En deuxième lieu, aux termes de l’article 8 de la convention européenne de sauvegarde des droits de l’homme et des libertés fondamentales : « 1. Toute personne a droit au respect de sa vie privée et familiale, de son domicile et de sa correspondance. / 2. Il ne peut y avoir d’ingérence d’une autorité publique dans l’exercice de ce droit que pour autant que cette ingérence est prévue par la loi et qu’elle constitue une mesure qui, dans une société démocratique, est nécessaire à la sécurité nationale, à la sûreté publique, au bien-être économique du pays, à la défense de l’ordre et à la prévention des infractions pénales, à la protection de la santé ou de la morale ou à la protection des droits et libertés d’autrui. ».
Pour les mêmes motifs que ceux développés au point 5 du présent jugement, en refusant de délivrer à M. A… le titre de séjour sollicité, le préfet du Val-de-Marne n’a pas porté à son droit à mener une vie privée et familiale normale une atteinte disproportionnée au regard des buts en vue desquels cette mesure a été prise et n’a ainsi pas méconnu les stipulations l’article 8 de la convention européenne de sauvegarde des droits de l’homme et des libertés fondamentales, ni entaché sa décision d’une erreur manifeste d’appréciation de sa situation personnelle.
Enfin, si M. A… se prévaut de la méconnaissance des dispositions des articles L. 423-1 et L. 423-7 du code de l’entrée et du séjour des étrangers et du droit d’asile, relatifs à la délivrance de titres de séjour en qualité de conjoint de français ou de parents d’enfants français, il ne ressort pas des pièces du dossier que l’intéressé avait déposé une demande sur ces fondements textuels, ni que le préfet aurait entendu statuer sur ces deux fondements, de telle sorte que le moyen est inopérant.

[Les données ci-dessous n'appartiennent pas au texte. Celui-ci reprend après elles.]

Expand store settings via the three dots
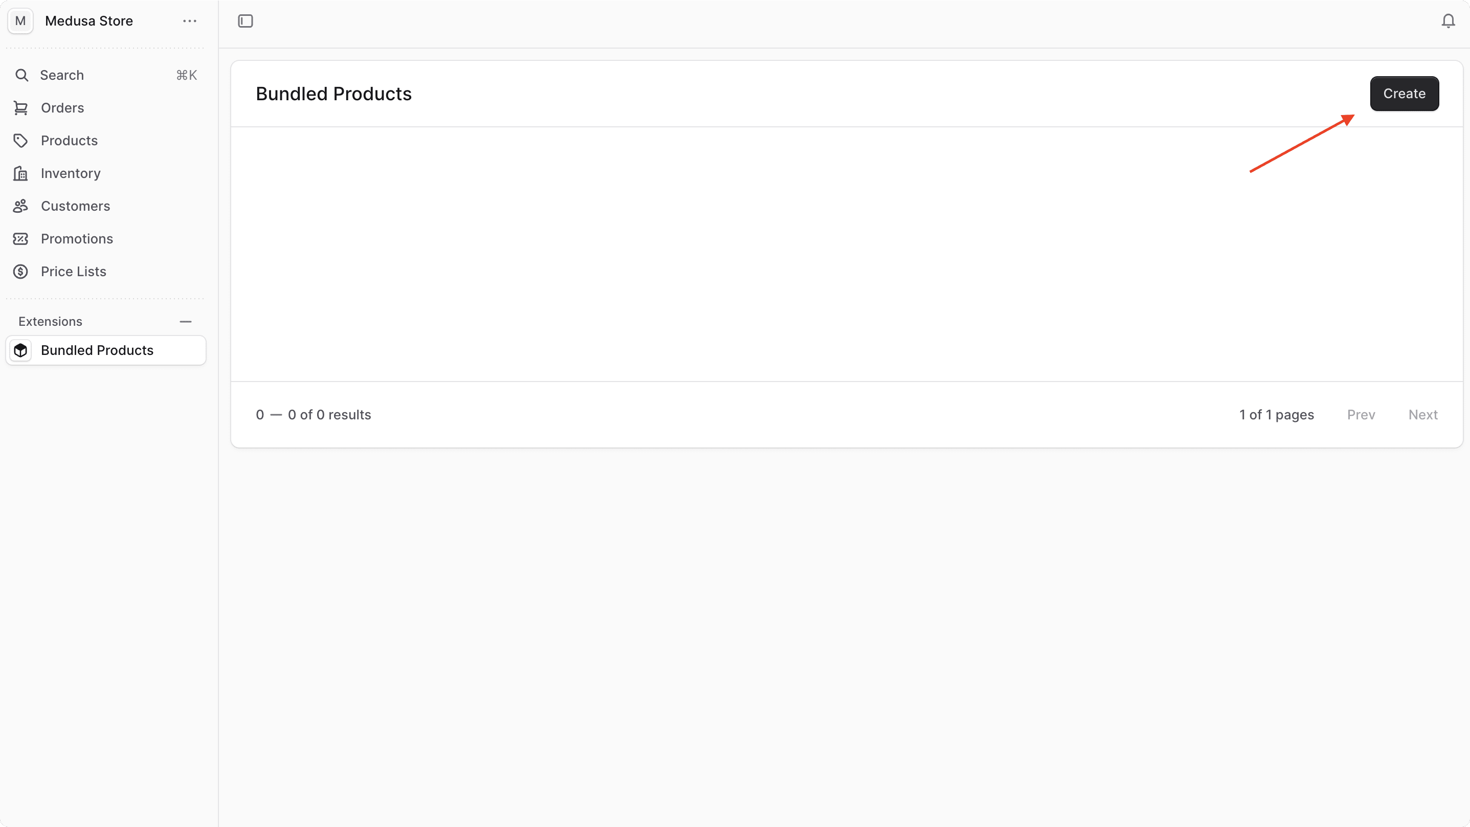 [x=189, y=21]
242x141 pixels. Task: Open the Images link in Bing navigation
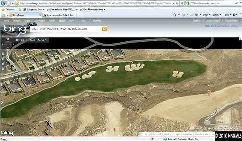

Il résulte de tout ce qui précède que les conclusions à fin d’annulation présentées par M. A… doivent être rejetées. Il en va de même, par voie de conséquence, de ses conclusions à fin d’injonction et de ses conclusions présentées au titre de l’article L. 761-1 du code de justice administrative.
D E C I D E :
Article 1er : La requête de M. A… est rejetée.
Article 2 : Le présent jugement sera notifié à M. B… D… A… et au préfet du Val-de-Marne.
Délibéré après l’audience du 5 février 2026, à laquelle siégeaient :
M. Lalande, président,
Mme Tiennot, première conseillère,
M. Fanjaud, conseiller,
Rendu public par mise à disposition au greffe le 26 février 2026.
La rapporteure,
S. TIENNOT
Le président,
D. LALANDE
La greffière,
C. KIFFER
La République mande et ordonne au préfet du Val-de-Marne en ce qui le concerne ou à tous commissaires de justice à ce requis en ce qui concerne les voies de droit commun contre les parties privées, de pourvoir à l’exécution de la présente décision.